If they are going to get out on Black Friday they will drive to their favorite big box store that is more than likely located somewhere in a suburb.

If they have lunch that day it will probably be from a fast food chain outlet.

People continue to ride the Rapid to downtown Cleveland although they are far less likely to do it on Black Friday to go shopping.

Downtown department stores are a thing of the past and the retail that is left is a shadow of what it used to be.

I even wondered if the day after Thanksgiving was known as Black Friday back in the era when Bob made his photograph.

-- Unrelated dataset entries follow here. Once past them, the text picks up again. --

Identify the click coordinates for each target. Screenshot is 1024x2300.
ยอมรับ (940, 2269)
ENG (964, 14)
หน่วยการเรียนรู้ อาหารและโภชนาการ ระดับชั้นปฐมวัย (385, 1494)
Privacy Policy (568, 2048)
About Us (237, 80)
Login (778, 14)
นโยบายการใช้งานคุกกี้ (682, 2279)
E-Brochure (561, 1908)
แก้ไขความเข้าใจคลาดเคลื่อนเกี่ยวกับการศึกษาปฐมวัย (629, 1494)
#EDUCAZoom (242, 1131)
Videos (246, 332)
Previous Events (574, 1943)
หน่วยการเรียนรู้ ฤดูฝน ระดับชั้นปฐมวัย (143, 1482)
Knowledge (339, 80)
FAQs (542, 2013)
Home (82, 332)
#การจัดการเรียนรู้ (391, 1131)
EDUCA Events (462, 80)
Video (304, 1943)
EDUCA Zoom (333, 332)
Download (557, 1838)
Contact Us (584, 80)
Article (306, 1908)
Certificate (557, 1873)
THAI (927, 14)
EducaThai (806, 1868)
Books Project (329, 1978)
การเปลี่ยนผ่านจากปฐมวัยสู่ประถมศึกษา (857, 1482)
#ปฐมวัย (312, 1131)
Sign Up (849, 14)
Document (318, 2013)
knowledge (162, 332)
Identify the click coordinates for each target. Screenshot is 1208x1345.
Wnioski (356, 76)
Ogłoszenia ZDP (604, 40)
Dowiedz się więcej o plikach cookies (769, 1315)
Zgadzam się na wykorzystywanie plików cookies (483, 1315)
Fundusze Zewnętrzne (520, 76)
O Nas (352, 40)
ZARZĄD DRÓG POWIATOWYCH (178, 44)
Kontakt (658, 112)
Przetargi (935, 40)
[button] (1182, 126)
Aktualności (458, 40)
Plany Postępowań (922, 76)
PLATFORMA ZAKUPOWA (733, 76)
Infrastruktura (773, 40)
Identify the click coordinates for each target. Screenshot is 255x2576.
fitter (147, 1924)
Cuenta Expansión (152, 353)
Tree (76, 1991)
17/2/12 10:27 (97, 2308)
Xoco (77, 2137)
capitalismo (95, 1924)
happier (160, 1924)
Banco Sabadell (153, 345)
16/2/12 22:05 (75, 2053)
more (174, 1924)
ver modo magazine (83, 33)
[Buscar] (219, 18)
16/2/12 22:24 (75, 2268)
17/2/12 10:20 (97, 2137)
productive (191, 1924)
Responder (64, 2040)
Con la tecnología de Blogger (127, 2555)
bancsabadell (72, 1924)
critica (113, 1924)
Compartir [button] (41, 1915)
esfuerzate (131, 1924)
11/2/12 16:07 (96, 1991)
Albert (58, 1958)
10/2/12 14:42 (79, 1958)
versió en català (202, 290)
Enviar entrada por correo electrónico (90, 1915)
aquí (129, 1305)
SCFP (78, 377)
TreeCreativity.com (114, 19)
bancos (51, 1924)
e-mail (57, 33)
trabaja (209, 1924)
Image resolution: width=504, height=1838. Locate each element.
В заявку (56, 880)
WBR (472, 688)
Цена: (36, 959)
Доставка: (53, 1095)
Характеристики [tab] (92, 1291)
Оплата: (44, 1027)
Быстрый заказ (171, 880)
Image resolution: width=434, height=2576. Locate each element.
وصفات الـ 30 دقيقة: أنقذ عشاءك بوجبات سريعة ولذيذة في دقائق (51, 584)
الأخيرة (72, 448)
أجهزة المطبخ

The day after Thanksgiving has been regarded as the start of the U.S. Christmas shopping season since 1952 with the “Black Friday” term dating to at least 1961.

However, one of the earliest known uses of the term in advertising didn’t occur until 1975. Even a decade later the term wasn’ that commonly used by merchants.

But the term has gained widespread currency in more recent decades and has been expanded to refer to marketing efforts that transcend the day after Thanksgiving. There are even “Black Friday” sales in October.

In writing the article that accompanies Bob’s photograph I was trying to capture a holiday tradition even if might be a greatly diminished one.

Some day there will no longer be people around who remember riding the Rapid to downtown to visit Higbee’s or Hallee’s.

There will be others, though, who can associate riding the Rapid to go downtown for other traditions.